(Excerpts from a dataset)
——————————

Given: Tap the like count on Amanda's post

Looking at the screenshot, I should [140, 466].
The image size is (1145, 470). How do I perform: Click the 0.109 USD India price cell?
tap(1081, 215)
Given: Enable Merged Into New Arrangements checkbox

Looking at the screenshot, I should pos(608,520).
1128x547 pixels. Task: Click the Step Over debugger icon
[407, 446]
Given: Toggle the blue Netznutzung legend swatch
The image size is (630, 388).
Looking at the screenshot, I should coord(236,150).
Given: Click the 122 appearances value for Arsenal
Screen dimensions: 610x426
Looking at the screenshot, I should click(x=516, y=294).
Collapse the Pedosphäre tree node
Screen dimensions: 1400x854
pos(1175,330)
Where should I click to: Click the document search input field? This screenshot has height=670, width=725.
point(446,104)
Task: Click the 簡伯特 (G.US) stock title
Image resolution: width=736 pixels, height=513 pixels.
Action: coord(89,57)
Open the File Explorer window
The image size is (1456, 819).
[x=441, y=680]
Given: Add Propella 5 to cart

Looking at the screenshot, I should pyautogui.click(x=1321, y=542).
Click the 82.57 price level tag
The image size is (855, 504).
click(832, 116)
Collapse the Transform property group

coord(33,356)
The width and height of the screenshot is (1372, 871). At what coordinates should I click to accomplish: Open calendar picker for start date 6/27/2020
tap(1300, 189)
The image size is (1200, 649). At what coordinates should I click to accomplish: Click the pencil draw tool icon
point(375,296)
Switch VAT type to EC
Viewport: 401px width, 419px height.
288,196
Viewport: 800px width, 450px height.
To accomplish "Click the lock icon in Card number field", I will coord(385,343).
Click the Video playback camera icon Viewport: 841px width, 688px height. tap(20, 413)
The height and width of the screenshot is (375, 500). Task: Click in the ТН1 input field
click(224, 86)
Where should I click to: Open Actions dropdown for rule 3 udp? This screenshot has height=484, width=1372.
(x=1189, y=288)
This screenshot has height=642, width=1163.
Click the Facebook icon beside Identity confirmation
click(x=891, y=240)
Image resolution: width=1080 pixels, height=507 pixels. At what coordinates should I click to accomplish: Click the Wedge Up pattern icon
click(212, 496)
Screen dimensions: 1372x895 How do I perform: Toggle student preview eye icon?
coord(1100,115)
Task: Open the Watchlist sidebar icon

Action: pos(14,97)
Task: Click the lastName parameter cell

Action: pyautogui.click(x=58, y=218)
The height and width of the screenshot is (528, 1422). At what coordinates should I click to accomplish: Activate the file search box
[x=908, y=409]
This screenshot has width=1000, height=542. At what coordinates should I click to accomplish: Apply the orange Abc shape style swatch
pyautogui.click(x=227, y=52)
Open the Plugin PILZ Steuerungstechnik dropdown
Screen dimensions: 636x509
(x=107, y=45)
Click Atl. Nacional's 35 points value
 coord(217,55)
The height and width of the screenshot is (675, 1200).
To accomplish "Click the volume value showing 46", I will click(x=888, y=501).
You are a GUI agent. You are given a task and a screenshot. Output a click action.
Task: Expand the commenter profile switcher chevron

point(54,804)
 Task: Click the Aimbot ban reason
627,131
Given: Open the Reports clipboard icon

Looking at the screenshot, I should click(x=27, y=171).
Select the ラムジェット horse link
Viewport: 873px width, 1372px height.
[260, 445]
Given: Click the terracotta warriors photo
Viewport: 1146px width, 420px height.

——————————

Please find all lines of the entries that hold the string "will" and copy them.

To accomplish "Click the lock icon in Card number field", I will coord(385,343).
To accomplish "Click the volume value showing 46", I will click(x=888, y=501).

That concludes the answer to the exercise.